:: PROBLEM REQUIREMENTS ::
Output the complete listing exactly, please, and keep the pictures out of it.

══ PROVIDED ENTRIES

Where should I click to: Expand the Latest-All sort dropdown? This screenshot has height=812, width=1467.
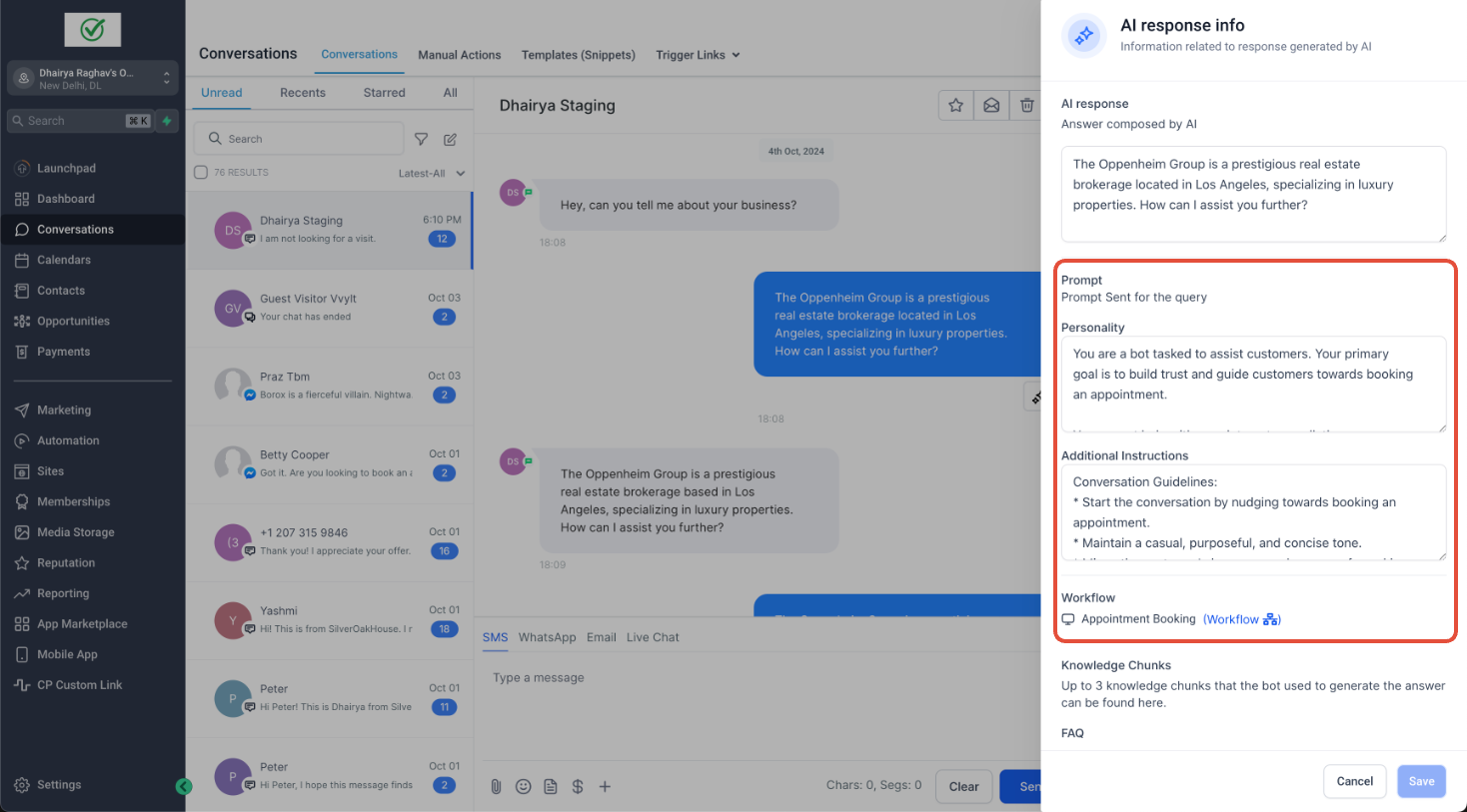pyautogui.click(x=432, y=173)
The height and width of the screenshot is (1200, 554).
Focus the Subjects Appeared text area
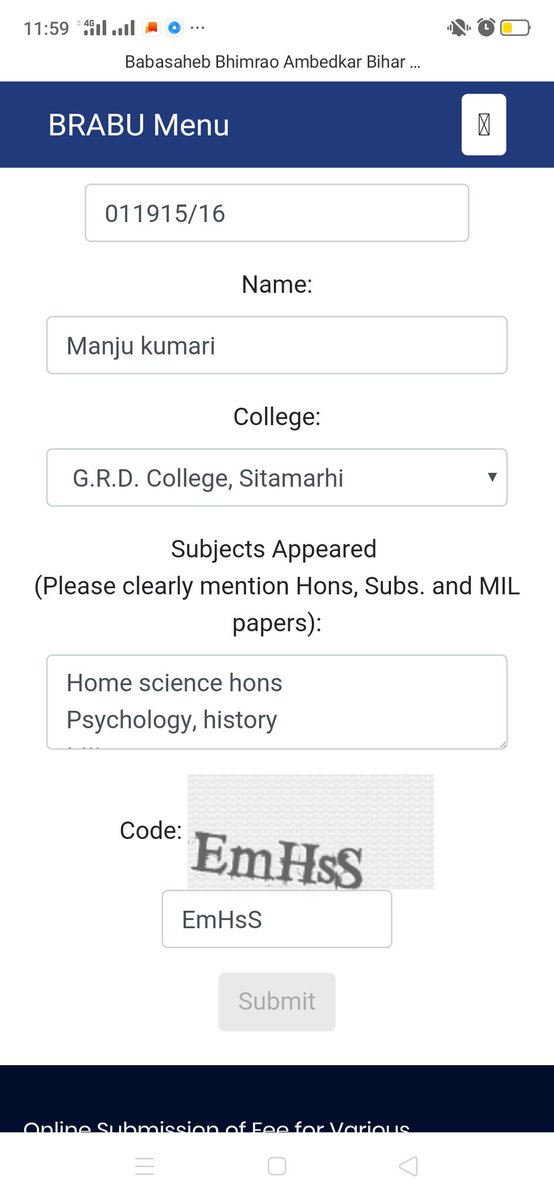tap(277, 702)
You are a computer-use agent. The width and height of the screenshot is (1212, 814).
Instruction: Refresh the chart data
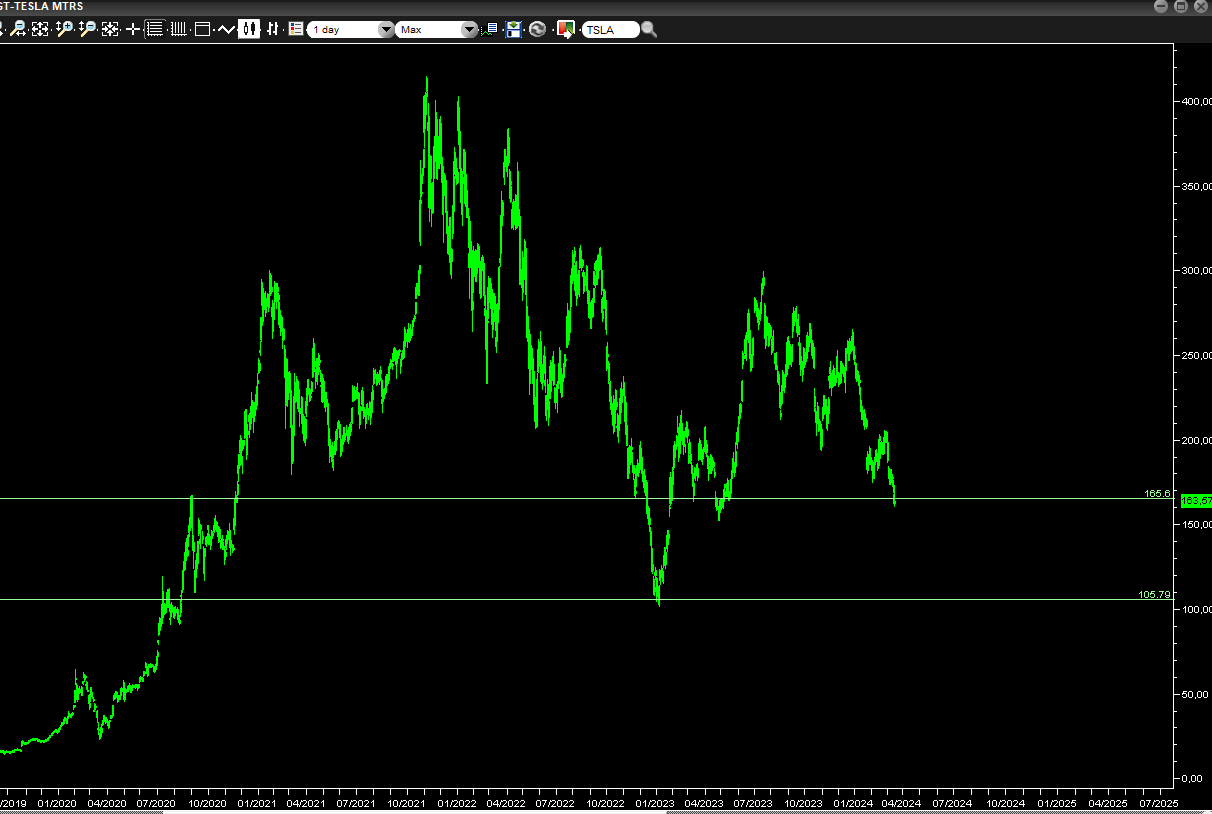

════

:: EXERCISE SOLUTION ::
Where should I click to: Expand the Latest-All sort dropdown? This screenshot has height=812, width=1467.
pyautogui.click(x=432, y=173)
The height and width of the screenshot is (1200, 554).
Focus the Subjects Appeared text area
tap(277, 702)
You are a computer-use agent. The width and height of the screenshot is (1212, 814).
Instruction: Refresh the chart data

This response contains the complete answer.